(DATASET EXCERPTS begins)

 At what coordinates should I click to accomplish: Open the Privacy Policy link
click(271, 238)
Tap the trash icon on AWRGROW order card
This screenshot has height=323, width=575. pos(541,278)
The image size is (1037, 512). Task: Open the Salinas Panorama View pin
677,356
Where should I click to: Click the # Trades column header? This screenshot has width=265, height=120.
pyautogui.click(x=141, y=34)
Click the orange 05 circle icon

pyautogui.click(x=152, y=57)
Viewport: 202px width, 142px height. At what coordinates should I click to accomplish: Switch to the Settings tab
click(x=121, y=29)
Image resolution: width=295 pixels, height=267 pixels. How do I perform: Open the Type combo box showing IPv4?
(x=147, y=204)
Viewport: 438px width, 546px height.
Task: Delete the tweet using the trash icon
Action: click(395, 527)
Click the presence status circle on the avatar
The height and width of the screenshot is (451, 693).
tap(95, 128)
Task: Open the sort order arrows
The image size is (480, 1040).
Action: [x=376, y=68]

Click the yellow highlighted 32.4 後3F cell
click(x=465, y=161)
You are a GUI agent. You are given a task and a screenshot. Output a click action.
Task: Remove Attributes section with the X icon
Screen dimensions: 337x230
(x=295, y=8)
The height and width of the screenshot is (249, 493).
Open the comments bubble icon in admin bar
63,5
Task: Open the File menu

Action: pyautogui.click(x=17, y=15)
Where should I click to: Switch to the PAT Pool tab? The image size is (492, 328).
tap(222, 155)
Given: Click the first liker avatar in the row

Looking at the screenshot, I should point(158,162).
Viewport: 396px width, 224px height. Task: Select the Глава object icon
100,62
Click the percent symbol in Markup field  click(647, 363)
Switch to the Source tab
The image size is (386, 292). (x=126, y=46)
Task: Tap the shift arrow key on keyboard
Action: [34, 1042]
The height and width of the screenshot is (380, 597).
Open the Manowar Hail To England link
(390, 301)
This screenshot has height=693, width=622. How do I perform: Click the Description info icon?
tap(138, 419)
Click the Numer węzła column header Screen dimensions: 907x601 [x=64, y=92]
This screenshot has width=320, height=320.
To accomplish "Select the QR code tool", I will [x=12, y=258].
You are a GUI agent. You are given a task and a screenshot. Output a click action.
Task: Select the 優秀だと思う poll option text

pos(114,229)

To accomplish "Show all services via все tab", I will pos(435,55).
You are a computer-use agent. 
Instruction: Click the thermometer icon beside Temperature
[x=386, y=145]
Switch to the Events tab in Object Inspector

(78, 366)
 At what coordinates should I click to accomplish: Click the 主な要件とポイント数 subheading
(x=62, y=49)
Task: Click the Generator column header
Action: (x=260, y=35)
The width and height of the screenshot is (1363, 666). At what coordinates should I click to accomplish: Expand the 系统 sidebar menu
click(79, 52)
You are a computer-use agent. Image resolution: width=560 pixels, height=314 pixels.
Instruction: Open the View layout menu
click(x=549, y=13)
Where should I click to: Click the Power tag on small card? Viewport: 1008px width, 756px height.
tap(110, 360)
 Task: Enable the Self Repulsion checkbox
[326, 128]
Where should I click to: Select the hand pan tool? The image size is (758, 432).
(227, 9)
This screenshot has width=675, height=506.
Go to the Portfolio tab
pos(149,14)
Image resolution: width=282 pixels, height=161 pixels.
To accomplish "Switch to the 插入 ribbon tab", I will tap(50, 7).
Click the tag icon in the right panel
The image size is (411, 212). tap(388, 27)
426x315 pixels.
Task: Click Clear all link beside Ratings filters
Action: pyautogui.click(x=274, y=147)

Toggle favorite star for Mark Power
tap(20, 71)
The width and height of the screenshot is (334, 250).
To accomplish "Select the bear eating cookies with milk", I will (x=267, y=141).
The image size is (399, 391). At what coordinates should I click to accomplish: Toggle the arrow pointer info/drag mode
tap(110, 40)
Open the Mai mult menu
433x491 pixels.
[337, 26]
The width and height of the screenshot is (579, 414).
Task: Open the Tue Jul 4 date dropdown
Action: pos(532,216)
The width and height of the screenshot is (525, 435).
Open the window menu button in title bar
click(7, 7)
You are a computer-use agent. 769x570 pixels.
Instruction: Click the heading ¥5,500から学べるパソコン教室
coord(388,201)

(DATASET EXCERPTS ends)

- _EXERCISE_
Start to finish, copy the records above with no differences.

- _RESULT FOR THIS TASK_
 At what coordinates should I click to accomplish: Open the Privacy Policy link
click(271, 238)
Tap the trash icon on AWRGROW order card
This screenshot has height=323, width=575. pos(541,278)
The image size is (1037, 512). Task: Open the Salinas Panorama View pin
677,356
Where should I click to: Click the # Trades column header? This screenshot has width=265, height=120.
pyautogui.click(x=141, y=34)
Click the orange 05 circle icon

pyautogui.click(x=152, y=57)
Viewport: 202px width, 142px height. At what coordinates should I click to accomplish: Switch to the Settings tab
click(x=121, y=29)
Image resolution: width=295 pixels, height=267 pixels. How do I perform: Open the Type combo box showing IPv4?
(x=147, y=204)
Viewport: 438px width, 546px height.
Task: Delete the tweet using the trash icon
Action: click(395, 527)
Click the presence status circle on the avatar
The height and width of the screenshot is (451, 693).
tap(95, 128)
Task: Open the sort order arrows
The image size is (480, 1040).
Action: [x=376, y=68]

Click the yellow highlighted 32.4 後3F cell
click(x=465, y=161)
You are a GUI agent. You are given a task and a screenshot. Output a click action.
Task: Remove Attributes section with the X icon
Screen dimensions: 337x230
(x=295, y=8)
The height and width of the screenshot is (249, 493).
Open the comments bubble icon in admin bar
63,5
Task: Open the File menu

Action: pyautogui.click(x=17, y=15)
Where should I click to: Switch to the PAT Pool tab? The image size is (492, 328).
tap(222, 155)
Given: Click the first liker avatar in the row

Looking at the screenshot, I should point(158,162).
Viewport: 396px width, 224px height. Task: Select the Глава object icon
100,62
Click the percent symbol in Markup field  click(647, 363)
Switch to the Source tab
The image size is (386, 292). (x=126, y=46)
Task: Tap the shift arrow key on keyboard
Action: [34, 1042]
The height and width of the screenshot is (380, 597).
Open the Manowar Hail To England link
(390, 301)
This screenshot has height=693, width=622. How do I perform: Click the Description info icon?
tap(138, 419)
Click the Numer węzła column header Screen dimensions: 907x601 [x=64, y=92]
This screenshot has width=320, height=320.
To accomplish "Select the QR code tool", I will [x=12, y=258].
You are a GUI agent. You are given a task and a screenshot. Output a click action.
Task: Select the 優秀だと思う poll option text

pos(114,229)

To accomplish "Show all services via все tab", I will pos(435,55).
You are a computer-use agent. 
Instruction: Click the thermometer icon beside Temperature
[x=386, y=145]
Switch to the Events tab in Object Inspector

(78, 366)
 At what coordinates should I click to accomplish: Click the 主な要件とポイント数 subheading
(x=62, y=49)
Task: Click the Generator column header
Action: (x=260, y=35)
The width and height of the screenshot is (1363, 666). At what coordinates should I click to accomplish: Expand the 系统 sidebar menu
click(79, 52)
You are a computer-use agent. Image resolution: width=560 pixels, height=314 pixels.
Instruction: Open the View layout menu
click(x=549, y=13)
Where should I click to: Click the Power tag on small card? Viewport: 1008px width, 756px height.
tap(110, 360)
 Task: Enable the Self Repulsion checkbox
[326, 128]
Where should I click to: Select the hand pan tool? The image size is (758, 432).
(227, 9)
This screenshot has width=675, height=506.
Go to the Portfolio tab
pos(149,14)
Image resolution: width=282 pixels, height=161 pixels.
To accomplish "Switch to the 插入 ribbon tab", I will tap(50, 7).
Click the tag icon in the right panel
The image size is (411, 212). tap(388, 27)
426x315 pixels.
Task: Click Clear all link beside Ratings filters
Action: pyautogui.click(x=274, y=147)

Toggle favorite star for Mark Power
tap(20, 71)
The width and height of the screenshot is (334, 250).
To accomplish "Select the bear eating cookies with milk", I will (x=267, y=141).
The image size is (399, 391). At what coordinates should I click to accomplish: Toggle the arrow pointer info/drag mode
tap(110, 40)
Open the Mai mult menu
433x491 pixels.
[337, 26]
The width and height of the screenshot is (579, 414).
Task: Open the Tue Jul 4 date dropdown
Action: pos(532,216)
The width and height of the screenshot is (525, 435).
Open the window menu button in title bar
click(7, 7)
You are a computer-use agent. 769x570 pixels.
Instruction: Click the heading ¥5,500から学べるパソコン教室
coord(388,201)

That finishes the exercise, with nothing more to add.